El miércoles 29 de mayo, en Playas de Rosarito, será el primer debate de los candidatos a gobernador, organizado por la autoridad electoral. Los panistas se han declarado para discutir esto. Cómo hacerle, para eludir la obligación de su candidato a debatir.

Es entonces, cuando ha surgido el tema del “bateador designado”. No encuentran qué hacer, para inventar un pretexto, suficientemente convincente, para que Kiko, no debata.

Incrementar las campañas negras a toda su intensidad. Las especulaciones, los rumores, el uso de verdades a medias o mentiras completas.

Es tan poco lo que se pide del candidato de la Alianza Unidos por Baja California. Que acuda a los debates, que responda a los cuestionamientos y exponga sus propuestas, junto con los otros dos candidatos, Fernando Castro Trenti, de la Alianza Compromiso por Baja California y Felipe Ruanova Zárate, del Partido Movimiento Ciudadano.
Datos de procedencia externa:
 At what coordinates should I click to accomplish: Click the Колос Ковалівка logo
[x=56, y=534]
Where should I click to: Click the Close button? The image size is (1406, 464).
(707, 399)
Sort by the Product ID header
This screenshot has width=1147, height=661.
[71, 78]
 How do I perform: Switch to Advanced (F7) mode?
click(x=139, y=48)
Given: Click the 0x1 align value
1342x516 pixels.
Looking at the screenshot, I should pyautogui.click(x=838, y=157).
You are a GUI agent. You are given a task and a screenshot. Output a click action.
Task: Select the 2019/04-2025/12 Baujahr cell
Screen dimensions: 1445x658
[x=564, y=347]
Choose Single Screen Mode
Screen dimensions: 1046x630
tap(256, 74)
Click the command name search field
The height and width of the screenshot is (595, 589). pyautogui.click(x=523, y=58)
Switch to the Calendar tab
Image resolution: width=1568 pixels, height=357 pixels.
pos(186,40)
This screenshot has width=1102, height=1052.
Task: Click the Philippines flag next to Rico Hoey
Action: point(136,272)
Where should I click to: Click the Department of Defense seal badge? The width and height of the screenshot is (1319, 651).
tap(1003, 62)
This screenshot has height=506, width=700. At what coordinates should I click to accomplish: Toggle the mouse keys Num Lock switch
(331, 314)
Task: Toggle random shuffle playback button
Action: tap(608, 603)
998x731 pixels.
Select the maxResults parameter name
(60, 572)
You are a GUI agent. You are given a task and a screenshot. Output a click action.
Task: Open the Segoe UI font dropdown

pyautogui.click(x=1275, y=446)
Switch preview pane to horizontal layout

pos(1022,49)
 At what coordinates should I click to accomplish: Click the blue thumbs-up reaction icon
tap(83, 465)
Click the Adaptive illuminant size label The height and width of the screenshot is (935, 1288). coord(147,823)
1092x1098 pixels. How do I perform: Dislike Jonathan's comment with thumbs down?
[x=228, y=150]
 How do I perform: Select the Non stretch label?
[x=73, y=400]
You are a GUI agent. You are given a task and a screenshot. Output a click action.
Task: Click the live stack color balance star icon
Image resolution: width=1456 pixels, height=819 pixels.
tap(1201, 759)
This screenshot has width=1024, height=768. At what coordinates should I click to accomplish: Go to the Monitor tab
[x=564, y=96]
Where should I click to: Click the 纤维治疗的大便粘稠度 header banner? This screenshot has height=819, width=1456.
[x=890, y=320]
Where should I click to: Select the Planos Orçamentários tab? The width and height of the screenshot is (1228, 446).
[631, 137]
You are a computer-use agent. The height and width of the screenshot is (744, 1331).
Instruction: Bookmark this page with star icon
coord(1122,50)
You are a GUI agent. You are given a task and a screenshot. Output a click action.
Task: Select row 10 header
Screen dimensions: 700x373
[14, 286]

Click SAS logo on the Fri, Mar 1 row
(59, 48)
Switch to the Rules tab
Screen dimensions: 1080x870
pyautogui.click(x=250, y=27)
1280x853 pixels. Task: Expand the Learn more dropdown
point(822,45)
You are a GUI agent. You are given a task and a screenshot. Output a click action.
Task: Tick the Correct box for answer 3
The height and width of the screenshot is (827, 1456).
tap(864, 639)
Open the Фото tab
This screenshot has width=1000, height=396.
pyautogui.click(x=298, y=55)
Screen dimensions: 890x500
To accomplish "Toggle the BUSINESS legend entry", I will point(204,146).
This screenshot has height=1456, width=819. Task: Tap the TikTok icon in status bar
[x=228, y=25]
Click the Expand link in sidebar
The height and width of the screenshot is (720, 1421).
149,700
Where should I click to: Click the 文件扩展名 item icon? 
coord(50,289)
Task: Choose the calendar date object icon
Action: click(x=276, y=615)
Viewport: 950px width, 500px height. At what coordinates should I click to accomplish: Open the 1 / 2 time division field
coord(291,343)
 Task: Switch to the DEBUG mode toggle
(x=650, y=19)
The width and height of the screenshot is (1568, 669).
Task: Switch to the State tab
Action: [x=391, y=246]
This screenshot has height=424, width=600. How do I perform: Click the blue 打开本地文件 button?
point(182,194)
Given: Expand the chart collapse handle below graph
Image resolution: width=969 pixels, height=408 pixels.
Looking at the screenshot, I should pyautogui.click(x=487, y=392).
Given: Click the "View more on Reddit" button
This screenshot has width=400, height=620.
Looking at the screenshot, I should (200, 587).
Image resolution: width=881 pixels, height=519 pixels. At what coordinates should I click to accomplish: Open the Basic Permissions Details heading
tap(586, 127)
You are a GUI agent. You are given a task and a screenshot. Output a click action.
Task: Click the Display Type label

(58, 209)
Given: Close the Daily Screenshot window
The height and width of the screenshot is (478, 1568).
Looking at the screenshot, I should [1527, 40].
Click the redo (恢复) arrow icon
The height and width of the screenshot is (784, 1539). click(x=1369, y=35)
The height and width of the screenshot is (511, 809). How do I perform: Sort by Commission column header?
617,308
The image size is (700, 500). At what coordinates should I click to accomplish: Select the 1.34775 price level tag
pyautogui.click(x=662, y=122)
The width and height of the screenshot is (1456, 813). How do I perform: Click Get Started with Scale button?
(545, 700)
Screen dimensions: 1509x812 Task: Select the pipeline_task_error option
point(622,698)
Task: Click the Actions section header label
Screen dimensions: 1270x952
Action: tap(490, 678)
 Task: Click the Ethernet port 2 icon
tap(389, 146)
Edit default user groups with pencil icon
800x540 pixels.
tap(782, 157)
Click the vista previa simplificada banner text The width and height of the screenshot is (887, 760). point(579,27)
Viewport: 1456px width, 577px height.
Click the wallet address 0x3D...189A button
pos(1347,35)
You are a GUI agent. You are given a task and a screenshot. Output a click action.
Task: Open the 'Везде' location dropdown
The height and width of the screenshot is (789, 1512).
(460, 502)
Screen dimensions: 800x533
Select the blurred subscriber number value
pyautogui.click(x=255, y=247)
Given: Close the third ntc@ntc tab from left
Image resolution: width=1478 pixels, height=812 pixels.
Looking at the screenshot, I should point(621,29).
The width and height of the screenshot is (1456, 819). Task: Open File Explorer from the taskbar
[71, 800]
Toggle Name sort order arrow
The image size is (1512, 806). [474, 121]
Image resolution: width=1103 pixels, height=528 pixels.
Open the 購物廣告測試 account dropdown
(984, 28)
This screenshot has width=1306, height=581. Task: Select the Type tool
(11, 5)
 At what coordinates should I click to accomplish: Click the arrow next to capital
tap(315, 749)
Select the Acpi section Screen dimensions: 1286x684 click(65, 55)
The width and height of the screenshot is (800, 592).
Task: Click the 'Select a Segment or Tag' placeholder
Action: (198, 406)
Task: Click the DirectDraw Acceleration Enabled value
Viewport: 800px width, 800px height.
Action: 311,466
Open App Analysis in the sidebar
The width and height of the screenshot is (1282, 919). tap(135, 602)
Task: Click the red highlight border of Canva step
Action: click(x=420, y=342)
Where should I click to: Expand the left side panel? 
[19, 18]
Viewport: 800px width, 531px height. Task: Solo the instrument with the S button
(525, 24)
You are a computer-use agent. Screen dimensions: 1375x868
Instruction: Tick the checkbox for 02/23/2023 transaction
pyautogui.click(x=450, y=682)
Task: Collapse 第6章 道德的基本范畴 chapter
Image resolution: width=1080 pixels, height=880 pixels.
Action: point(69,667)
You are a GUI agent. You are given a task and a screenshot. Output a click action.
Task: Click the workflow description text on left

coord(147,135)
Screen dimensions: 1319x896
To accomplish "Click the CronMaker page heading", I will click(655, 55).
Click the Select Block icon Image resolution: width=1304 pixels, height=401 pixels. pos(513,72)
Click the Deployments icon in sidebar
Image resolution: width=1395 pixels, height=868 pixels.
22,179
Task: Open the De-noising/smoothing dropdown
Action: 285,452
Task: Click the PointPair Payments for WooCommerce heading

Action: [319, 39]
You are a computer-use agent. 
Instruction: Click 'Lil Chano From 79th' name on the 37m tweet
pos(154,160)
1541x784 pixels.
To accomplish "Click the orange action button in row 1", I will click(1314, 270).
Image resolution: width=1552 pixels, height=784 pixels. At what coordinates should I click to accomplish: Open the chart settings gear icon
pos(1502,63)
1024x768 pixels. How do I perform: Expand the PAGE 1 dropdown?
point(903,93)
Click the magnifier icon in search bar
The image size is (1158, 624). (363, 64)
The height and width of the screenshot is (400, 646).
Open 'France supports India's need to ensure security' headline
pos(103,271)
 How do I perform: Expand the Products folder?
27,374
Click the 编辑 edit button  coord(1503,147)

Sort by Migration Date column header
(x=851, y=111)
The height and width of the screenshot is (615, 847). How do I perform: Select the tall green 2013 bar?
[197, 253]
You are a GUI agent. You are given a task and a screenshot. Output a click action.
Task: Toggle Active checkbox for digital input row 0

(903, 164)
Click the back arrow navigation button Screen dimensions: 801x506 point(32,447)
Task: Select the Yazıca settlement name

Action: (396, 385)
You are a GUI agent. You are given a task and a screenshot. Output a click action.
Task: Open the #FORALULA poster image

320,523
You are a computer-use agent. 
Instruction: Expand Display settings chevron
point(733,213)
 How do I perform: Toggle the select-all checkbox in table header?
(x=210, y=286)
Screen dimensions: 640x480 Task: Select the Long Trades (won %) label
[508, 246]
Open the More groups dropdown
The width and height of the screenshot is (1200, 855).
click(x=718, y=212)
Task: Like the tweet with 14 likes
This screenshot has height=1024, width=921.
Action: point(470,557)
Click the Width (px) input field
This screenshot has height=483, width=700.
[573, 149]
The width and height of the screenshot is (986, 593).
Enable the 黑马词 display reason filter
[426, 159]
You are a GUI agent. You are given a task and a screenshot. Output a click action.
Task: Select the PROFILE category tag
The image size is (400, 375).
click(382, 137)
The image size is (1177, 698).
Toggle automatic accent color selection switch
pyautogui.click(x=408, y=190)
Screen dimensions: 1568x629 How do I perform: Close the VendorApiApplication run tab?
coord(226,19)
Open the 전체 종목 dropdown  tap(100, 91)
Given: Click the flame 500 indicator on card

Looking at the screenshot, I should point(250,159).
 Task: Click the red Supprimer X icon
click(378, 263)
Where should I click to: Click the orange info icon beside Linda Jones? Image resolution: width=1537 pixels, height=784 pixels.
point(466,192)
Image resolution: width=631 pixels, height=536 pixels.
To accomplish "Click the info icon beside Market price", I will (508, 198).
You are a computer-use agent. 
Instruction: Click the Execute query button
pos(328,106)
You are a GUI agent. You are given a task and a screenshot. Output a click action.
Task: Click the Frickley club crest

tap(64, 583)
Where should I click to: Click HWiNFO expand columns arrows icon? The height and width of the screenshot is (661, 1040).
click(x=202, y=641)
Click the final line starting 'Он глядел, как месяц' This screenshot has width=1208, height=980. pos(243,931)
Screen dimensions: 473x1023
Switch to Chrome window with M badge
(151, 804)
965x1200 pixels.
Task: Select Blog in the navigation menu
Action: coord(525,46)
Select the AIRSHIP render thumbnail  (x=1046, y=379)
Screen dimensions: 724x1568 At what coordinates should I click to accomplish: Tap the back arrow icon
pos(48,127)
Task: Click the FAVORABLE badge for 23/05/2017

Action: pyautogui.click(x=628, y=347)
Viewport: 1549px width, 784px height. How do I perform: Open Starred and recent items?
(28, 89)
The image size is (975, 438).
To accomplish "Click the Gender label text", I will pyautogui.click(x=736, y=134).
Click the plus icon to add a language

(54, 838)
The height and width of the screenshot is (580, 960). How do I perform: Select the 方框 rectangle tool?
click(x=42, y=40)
Si no tiene la capacidad para debatir, pues obviamente menos la tendrá para desempeñar el cargo de Gobernador de Baja California. Un compromiso sumamente serio, para el cual, el carisma, no basta.

Gobernar Baja California, no es solamente reir o posar para la foto con viejecitas o niños. Se requiere carácter, capacidad, experiencia, coraje. De otra forma, se corre el riesgo de ser un simple monigote. Una botarga, con vida, con corazón, sin capacidad de análisis, ni de razonamiento. Esa es la verdad, salvo prueba en contrario.